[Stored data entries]
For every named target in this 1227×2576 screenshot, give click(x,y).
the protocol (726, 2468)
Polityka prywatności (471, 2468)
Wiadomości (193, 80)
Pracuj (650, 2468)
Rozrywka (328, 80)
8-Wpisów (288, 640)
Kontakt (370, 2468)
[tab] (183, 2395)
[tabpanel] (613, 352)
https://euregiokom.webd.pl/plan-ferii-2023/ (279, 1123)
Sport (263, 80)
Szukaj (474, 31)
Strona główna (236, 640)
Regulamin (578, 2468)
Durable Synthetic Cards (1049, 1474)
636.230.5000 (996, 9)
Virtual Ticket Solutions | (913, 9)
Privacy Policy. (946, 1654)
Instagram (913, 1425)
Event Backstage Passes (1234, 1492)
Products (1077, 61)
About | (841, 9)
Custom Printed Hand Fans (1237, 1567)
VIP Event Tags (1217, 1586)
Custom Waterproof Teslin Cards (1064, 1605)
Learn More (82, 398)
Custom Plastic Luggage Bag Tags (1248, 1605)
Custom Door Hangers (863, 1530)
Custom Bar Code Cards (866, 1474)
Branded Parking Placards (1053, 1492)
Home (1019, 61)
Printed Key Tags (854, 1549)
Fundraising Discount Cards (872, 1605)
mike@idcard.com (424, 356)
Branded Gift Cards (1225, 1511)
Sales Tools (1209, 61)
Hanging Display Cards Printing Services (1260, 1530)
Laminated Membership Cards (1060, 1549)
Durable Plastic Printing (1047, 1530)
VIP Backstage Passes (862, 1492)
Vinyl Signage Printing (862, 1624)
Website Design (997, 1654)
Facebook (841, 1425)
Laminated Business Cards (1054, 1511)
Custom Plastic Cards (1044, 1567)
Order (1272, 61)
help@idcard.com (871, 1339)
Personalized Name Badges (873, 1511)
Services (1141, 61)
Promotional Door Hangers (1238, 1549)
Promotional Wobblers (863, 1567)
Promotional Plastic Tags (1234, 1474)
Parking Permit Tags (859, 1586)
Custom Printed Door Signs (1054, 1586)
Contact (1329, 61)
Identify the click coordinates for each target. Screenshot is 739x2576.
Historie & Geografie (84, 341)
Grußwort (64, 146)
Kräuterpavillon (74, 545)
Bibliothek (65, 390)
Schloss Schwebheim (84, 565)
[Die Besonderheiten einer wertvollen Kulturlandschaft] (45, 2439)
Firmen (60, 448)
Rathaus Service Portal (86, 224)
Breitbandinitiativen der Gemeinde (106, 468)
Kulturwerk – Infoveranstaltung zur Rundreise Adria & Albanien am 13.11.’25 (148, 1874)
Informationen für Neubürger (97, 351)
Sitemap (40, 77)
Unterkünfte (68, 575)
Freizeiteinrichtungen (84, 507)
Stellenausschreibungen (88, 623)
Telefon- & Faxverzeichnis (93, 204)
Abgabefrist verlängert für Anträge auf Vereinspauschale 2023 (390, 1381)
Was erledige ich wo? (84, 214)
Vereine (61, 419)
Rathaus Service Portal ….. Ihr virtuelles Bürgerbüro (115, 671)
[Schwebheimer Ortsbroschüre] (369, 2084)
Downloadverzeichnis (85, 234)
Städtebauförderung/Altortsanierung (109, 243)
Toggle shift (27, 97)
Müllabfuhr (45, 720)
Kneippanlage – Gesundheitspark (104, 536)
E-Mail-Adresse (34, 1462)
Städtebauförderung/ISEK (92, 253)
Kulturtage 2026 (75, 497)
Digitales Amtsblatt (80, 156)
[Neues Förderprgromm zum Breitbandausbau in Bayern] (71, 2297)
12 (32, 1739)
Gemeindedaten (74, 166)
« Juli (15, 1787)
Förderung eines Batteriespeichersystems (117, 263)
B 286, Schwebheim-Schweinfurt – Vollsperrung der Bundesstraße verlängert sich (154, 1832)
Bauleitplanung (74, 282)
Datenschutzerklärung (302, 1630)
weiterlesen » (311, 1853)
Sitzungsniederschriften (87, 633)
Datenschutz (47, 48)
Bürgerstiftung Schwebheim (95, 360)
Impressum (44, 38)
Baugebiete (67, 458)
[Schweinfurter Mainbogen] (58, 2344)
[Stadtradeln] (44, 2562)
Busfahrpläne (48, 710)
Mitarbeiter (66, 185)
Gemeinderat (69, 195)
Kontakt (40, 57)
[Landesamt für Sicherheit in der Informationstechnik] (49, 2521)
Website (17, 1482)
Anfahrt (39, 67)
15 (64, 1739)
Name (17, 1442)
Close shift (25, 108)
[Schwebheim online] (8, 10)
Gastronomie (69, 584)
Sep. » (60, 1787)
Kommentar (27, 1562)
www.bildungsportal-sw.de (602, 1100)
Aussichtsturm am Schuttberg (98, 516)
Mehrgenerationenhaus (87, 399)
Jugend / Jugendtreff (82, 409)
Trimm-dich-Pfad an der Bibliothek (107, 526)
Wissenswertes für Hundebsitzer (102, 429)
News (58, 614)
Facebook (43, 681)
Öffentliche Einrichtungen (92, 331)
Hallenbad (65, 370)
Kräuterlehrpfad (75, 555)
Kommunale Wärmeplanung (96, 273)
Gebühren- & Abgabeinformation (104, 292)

(PROBLEM DETAILS):
If a line in the entries holds the word "Parking", count it. Report the total only.

(FINAL ANSWER):
2